With her debut album SAWAYAMA, which we named our Album of the Year 2020, Rina delivered something utterly unique: a ‘00s pop record, a metal record, a record for the LBGTQ+ community, a record for the displaced and the generationally traumatised. Live (alongside some choice older cuts), she reasserts its vibrancy, a whole nineteen months after its release. 

Opening with 'Dynasty', Rina immediately asserts herself as a new-old kind of popstar, one who stands in sillhouette as the crowd screams their name. There are stairs incorporated into her precisely-choreographed routines and low-rise trousers are part of all four outfit changes—the '00s called to congratulate.

Perhaps one fewer outfit change would have been preferable considering that the set was already far shorter than any of us hoped, though interludes—including a moving snippet from a Zarah Sultana MP speech—do at least add to the high emotion of the night.

Goosebumps are part and parcel of the Dynasty Tour experience: they erupt as Rina launches straight into 'Dynasty', are present during the high-octane shredding of her guitarist during 'Love Me 4 Me' (and many others) and are joined by tears as Brixton sing 'Chosen Family' so loudly that Rina and her drummer have to take a moment to cry a little too.
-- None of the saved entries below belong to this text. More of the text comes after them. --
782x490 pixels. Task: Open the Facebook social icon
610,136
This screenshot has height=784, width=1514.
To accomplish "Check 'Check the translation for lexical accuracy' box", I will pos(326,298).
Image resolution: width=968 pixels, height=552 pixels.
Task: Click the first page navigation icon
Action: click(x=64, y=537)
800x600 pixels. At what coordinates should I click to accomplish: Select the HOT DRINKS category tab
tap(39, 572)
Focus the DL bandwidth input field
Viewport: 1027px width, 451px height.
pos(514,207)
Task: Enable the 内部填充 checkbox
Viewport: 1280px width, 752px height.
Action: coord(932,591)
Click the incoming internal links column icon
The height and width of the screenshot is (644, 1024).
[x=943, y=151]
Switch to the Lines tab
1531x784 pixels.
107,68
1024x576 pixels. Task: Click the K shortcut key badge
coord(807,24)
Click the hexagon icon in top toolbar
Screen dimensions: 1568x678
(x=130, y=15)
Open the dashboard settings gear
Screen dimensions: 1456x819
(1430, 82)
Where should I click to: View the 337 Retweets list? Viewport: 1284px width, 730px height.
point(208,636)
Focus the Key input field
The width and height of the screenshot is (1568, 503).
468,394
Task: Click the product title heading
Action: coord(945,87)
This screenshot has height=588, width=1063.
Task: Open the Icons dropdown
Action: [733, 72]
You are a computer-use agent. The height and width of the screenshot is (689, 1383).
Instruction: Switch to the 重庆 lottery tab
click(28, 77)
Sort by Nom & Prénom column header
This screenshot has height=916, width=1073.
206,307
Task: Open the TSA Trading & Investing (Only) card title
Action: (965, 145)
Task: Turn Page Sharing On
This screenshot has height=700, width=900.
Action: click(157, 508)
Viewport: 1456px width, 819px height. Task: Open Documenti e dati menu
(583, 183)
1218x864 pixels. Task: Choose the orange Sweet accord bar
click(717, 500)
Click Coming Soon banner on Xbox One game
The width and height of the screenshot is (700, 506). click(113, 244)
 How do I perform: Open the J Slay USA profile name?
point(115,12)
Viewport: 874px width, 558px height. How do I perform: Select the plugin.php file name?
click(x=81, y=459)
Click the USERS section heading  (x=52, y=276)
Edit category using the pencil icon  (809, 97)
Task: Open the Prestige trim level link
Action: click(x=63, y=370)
As evidenced by the reactionary screams to warm-up songs ‘Call Me Maybe’, ‘Cut To The Feeling’ and ‘Vroom Vroom’, this is very much a pop-loving crowd with a penchant for the sublime. Rina and her all-femme team—two backing dancers, a drummer, a guitarist—validate the taste of 2,000 people tonight. A spectacularly performed set of modern age nostalgia bops, the show closes out with a Britney Spears-dedicated rendition of Lady Gaga's 'Free Woman'. In it, Rina easily aligns herself with pop icons of the past and present.

Rina Sawayama played:

Dynasty
STFU!
Comme Des Garçons (Like The Boys)
Akasaka Sad
Snakeskin
Cyber Stockholm
Paradisin'
Love Me 4 Me
Bad Friend
Who's Gonna Save You Now?
Tokyo Love Hotel
Chosen Family
Cherry
XS
LUCID
Free Woman (Lady Gaga cover)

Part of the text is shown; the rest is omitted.